Applying the tolerable intake of 3.2 µg/kg body weight derived by JECFA, weekly maximum safe intake values for pike muscle flesh have been derived based on the highest reported concentrations in studies (see Table 1). In this manner safe intakes of 64 – 1250 g/week were obtained for an adult of 50 kg. Excluding the Enedina et al study that contained the exceptionally big pike and the study from Brodziak-Dopierała & Fischer which only reported a mean value for the amount of mercury detected in pike muscle meat, results in an average safe intake across studies of 249 g/week.

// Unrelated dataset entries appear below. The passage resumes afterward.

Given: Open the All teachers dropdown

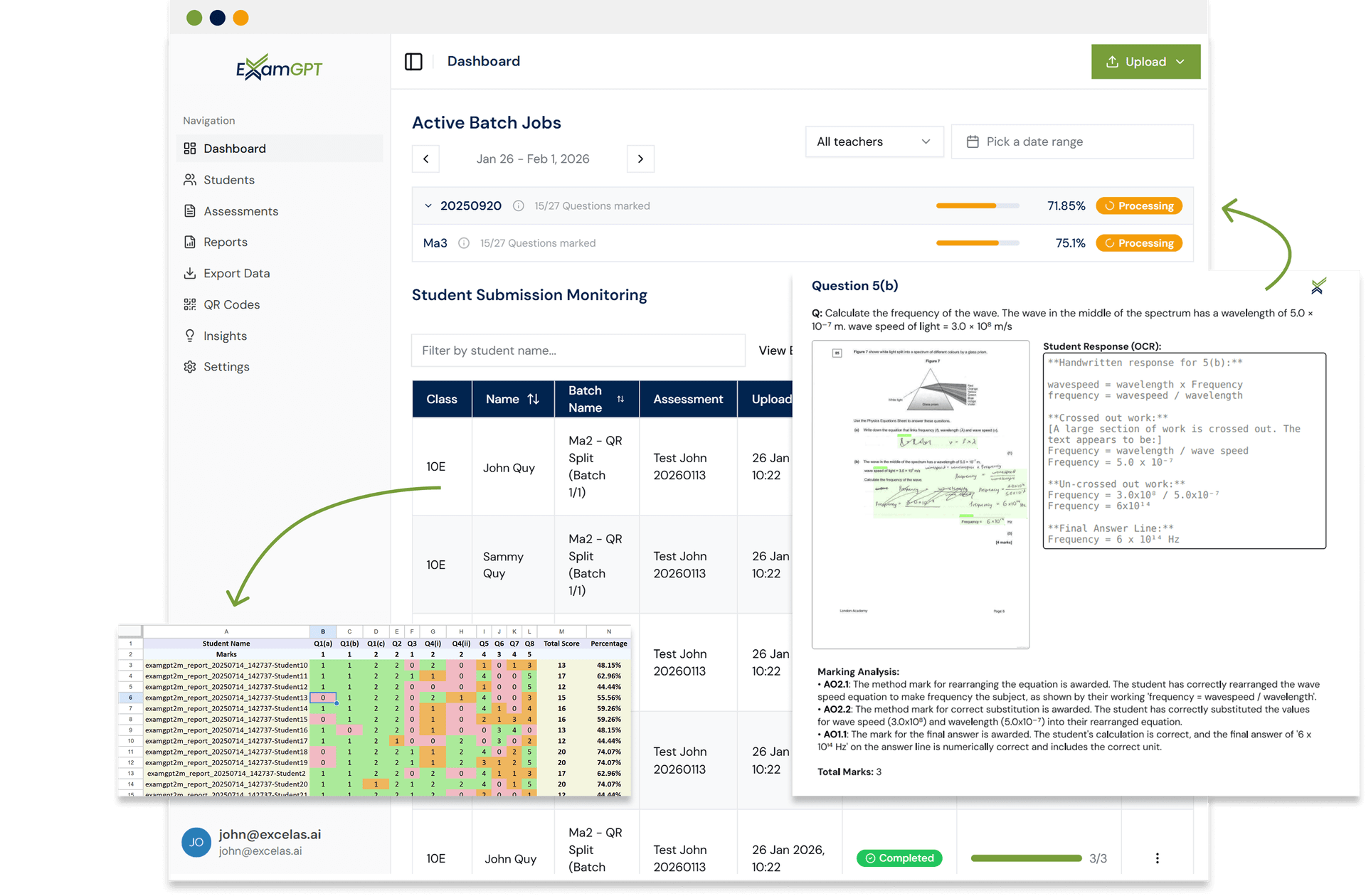Looking at the screenshot, I should tap(874, 142).
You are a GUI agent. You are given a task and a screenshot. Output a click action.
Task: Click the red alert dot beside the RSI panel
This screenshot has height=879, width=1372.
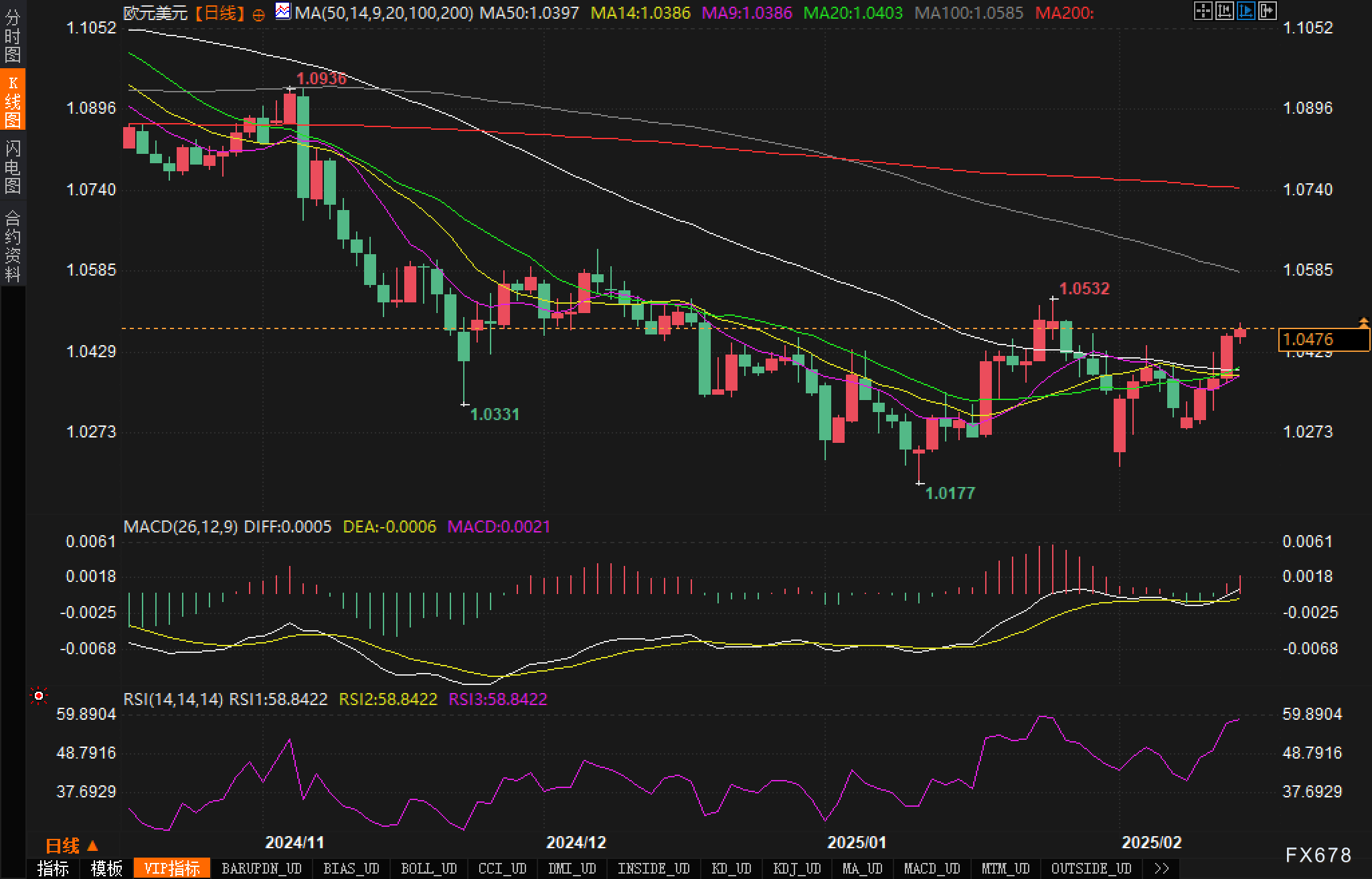pos(39,696)
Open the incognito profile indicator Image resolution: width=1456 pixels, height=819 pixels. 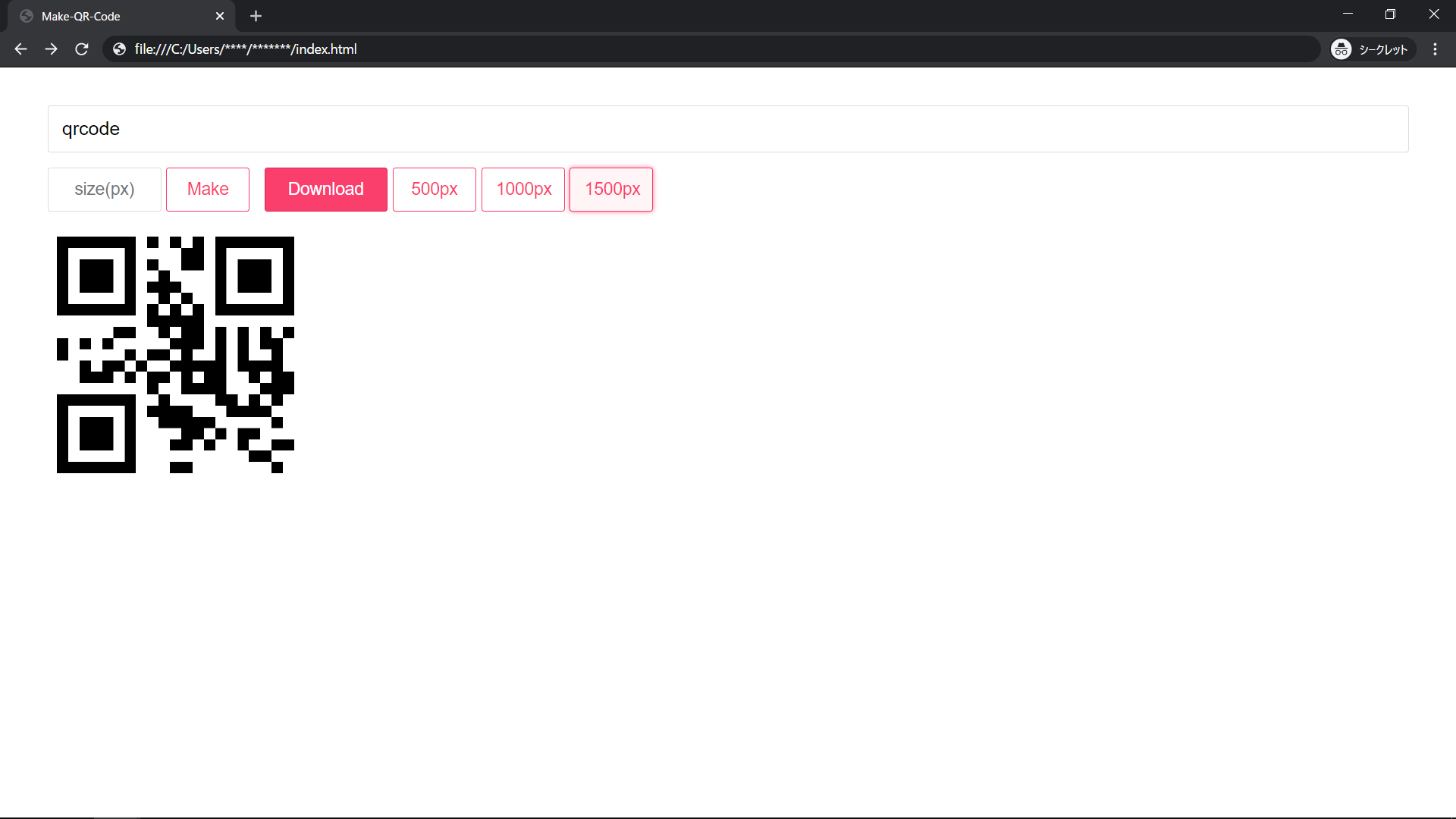1372,49
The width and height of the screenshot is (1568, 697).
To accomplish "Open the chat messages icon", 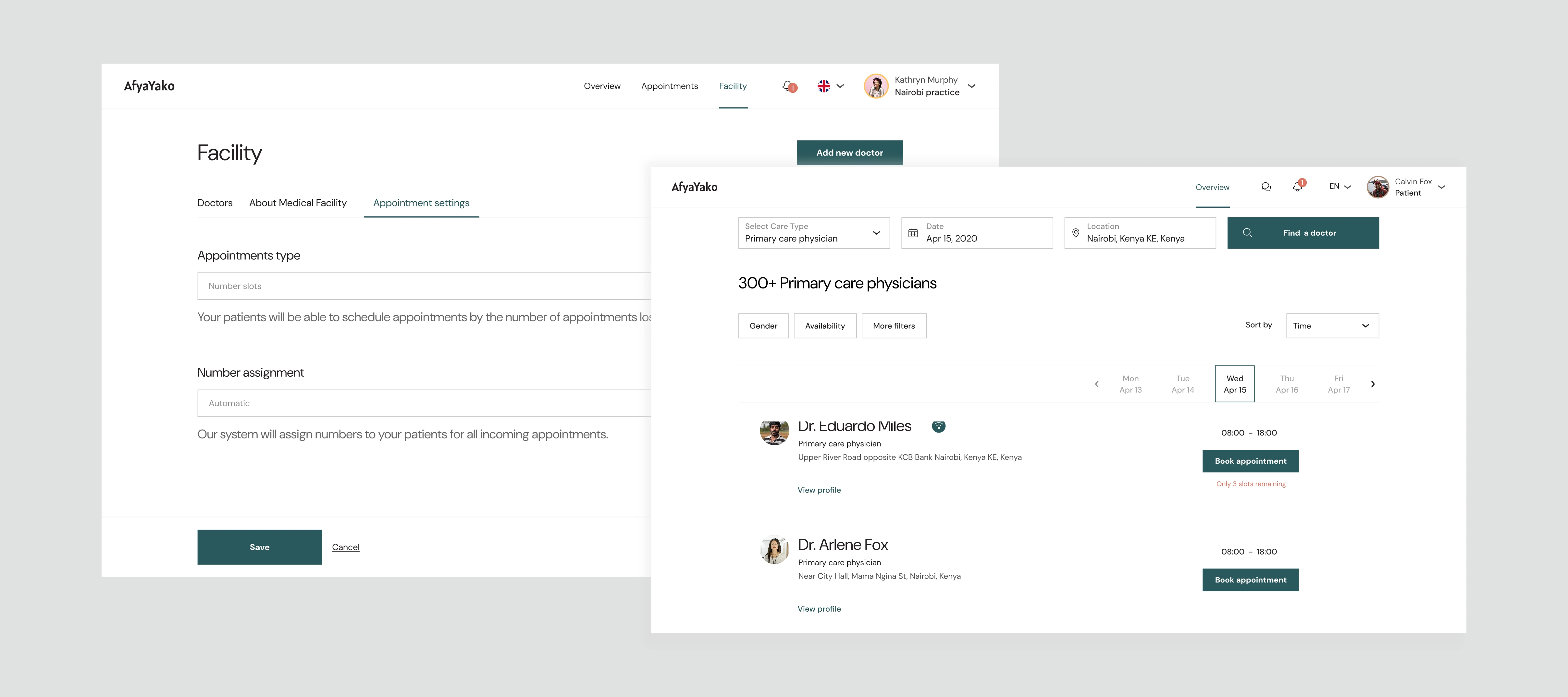I will click(x=1266, y=187).
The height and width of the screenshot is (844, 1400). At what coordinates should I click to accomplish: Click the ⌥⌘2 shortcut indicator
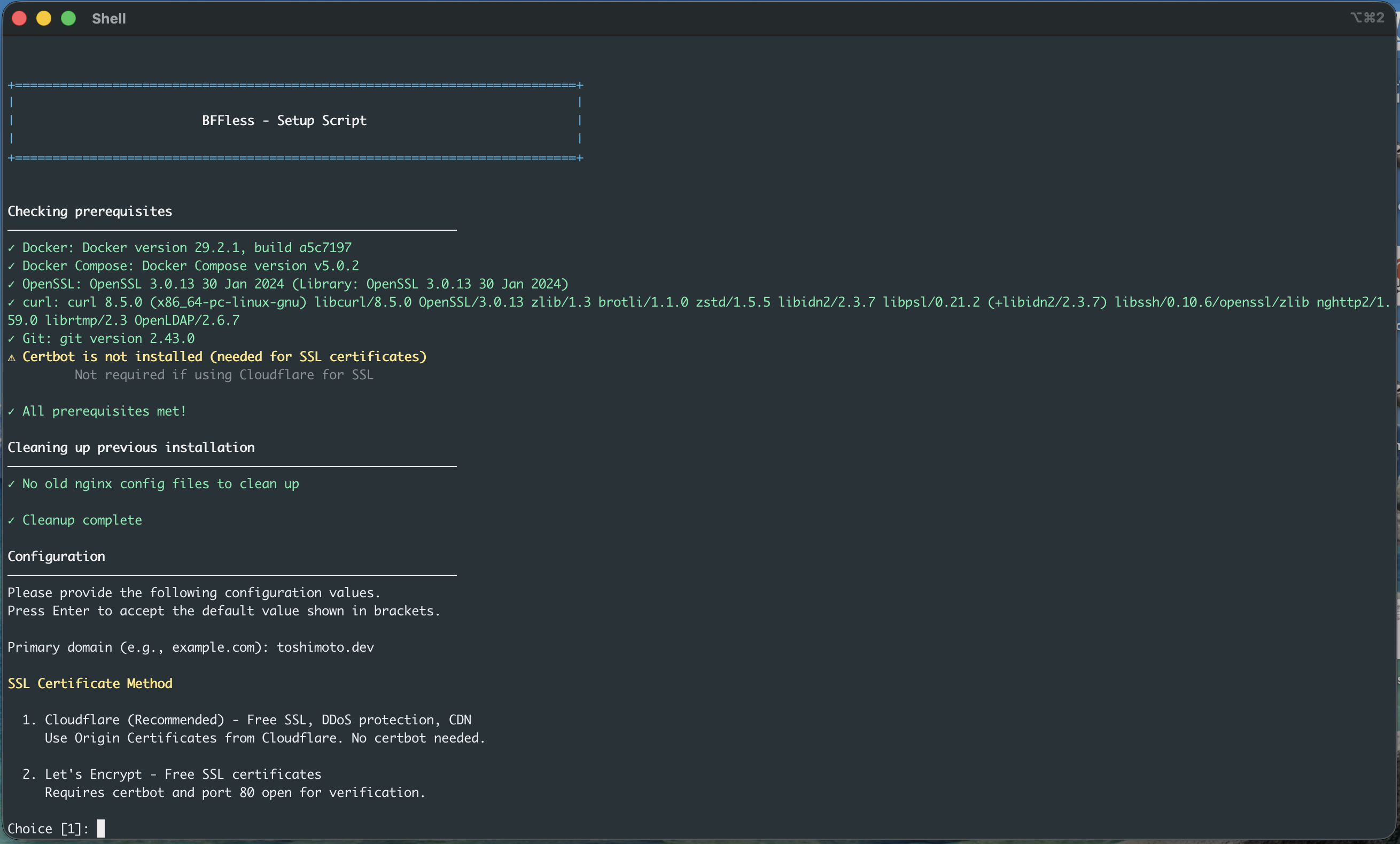point(1367,18)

Hence, from a nutritional perspective, the reviewed studies indicate that on average a weekly intake of approximately 250g of pike flesh meat can be considered safe for the average adult (50kg body weight) when applying the tolerable intake of 3.2 µg/kg body weight derived by JECFA. In order to minimize the risk of developmental neurotoxic effects to an acceptable level, susceptible subgroups like pregnant woman and women of childbearing age should avoid the consumption of pike muscle flesh completely or the most consume only half of this intake per week. The reviewed studies indicated further, that knowing the characteristics of a water body a pike originates from allows to reduce the likelihood of exceptional high mercury concentrations and therefore the potential for negative health impacts further. Among other environmental factors, water colour was recognized as an important factor associated with pike mercury concentrations, in a study conducted between 1983 and 2013 in lakes located in the Evo forest area of southern Finland (Rask et al., 2024). In this study highest pike mercury concentrations were recorded in 2002 after consistent browning of the lakes, suggesting a dominant role of dissolved organic carbon (DOC) in the lake water mercury dynamics. Based on this finding and the observations of the other studies discussed above, it can be concluded that flesh of big pikes (>80 cm) from murky and warm (eutrophic) lakes should be prevented in dietary, whereas flesh meat of pikes from clear and cold water bodies with a length of ≤ 80 cm can generally be considered of higher quality in terms of potential mercury contamination.